Monday March 14
Today I went back to the Topkapi Palace Museum. Haven't been there in thirty years, but I still remember a couple of things about it, including a few emeralds and some daggers. My hotel the Constantine is right across the street from the wall of the Topkapi Palace. The palace used to be the home of the Sultans of the Ottoman Empire, who ruled Turkey and much of the middle east for a few hundred years, right up to the First World War. The palace sits on a small hill right that commands views of the three bodies of water that converge here, the Golden Horn, the Bosphorus and the Marmara Sea. It is large and grandiose as befitting a Sultan. The rooms are still appointed with artifacts from the era, including furniture, clothing, jewelry, and housewares. The dagger I remember with the three large emeralds on the scabboard is still there. Many of the rooms are decorated in gorgeous tiles on the walls and the ceilings. Most of the tiles have blue in them, and some sort of flower or ornamental shape.
On the grounds and attached to the palace (but requiring separate admission) is the Hareem. This is where the Sultans keep their women. They had numerous wives, but the main wife's mother would play a very important part in the Hareem. She would basically run it and make sure the Sultan was happy. In addition to the wives there were lots of concubines who were there for his enjoyment or anyone else that the Sultan thought worthy. There were some men living and working in the Hareem too, but they were eunuchs, castrated men, couldn't have them touching the Sultans ladies!
The Hareem also has lots of interesting rooms with beautiful tiles.
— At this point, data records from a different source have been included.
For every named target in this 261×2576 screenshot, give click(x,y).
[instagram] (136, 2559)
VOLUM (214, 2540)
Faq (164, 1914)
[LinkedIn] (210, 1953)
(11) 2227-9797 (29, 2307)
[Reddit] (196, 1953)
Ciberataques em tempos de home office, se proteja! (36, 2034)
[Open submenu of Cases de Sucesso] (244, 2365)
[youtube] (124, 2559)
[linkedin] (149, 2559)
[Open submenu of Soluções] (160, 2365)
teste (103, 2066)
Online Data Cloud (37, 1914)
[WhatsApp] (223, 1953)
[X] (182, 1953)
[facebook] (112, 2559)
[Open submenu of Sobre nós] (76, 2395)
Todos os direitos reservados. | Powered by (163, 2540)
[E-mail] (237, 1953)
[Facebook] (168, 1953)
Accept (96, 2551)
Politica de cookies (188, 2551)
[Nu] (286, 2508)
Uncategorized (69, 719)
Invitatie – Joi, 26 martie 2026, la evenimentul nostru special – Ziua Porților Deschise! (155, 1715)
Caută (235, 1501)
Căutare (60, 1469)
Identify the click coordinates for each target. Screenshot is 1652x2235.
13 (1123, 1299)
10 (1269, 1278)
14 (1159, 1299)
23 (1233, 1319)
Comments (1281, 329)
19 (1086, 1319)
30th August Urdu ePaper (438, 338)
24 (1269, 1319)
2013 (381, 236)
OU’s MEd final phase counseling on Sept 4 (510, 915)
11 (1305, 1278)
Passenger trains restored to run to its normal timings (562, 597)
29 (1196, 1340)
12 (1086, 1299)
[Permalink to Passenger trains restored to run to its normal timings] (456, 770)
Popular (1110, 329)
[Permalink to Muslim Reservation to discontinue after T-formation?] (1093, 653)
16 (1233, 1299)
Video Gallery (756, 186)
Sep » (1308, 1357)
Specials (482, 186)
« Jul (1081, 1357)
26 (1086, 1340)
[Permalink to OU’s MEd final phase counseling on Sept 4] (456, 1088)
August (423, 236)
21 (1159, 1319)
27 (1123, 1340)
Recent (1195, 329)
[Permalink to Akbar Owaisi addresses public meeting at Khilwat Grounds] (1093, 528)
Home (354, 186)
It's a bit maze like, in that there are many rooms and passages to get to them. Plus courtyards and baths where people could sit outside. It was very cold inside today and I couldn't imagine people taking off many clothes in there! They must of had lots of fires and warm blankets.
In the afternoon I wandered down to the harbour and enjoyed something else I remember from years ago. At the harbour there are three golden gilded boats on which a crew of two cook fish that is caught in the Bosphorus and serve it on a bun with lettuce and onion. It's a very popular eating place for the locals and the sandwich is quite cheap and tasty.
Then I took a walk back over the Galata Bridge that I had crossed last night. I wanted to watch the local fishermen and see what they caught. There are lots of them and they are fishing from about ten metres above the water. For what I could see they caught mainly small smelt sized fish and each other. Many times I saw them trying to untangle their lines from their neighbour. We I got to the other side I went down a level and crossed the water again on the restaurant level.
Back at the New Mosque square (where Deb and I sat and watched the fancy shoe shine boys, before we were shat upon by pigeons!) I sat and watched people for awhile. There was no sign of the shoe shiners. I took off my shoes and went for a tour of the inside of the mosque. Another beautiful building with lots of tiles and mosaics. The Ottomans loved making larger and larger mosques as they tried to out do each other.
Finally returned to the hotel to meet Krys, Brian, Tess and Graham for dinner. We went to a nice place and had a great dinner. Another day done.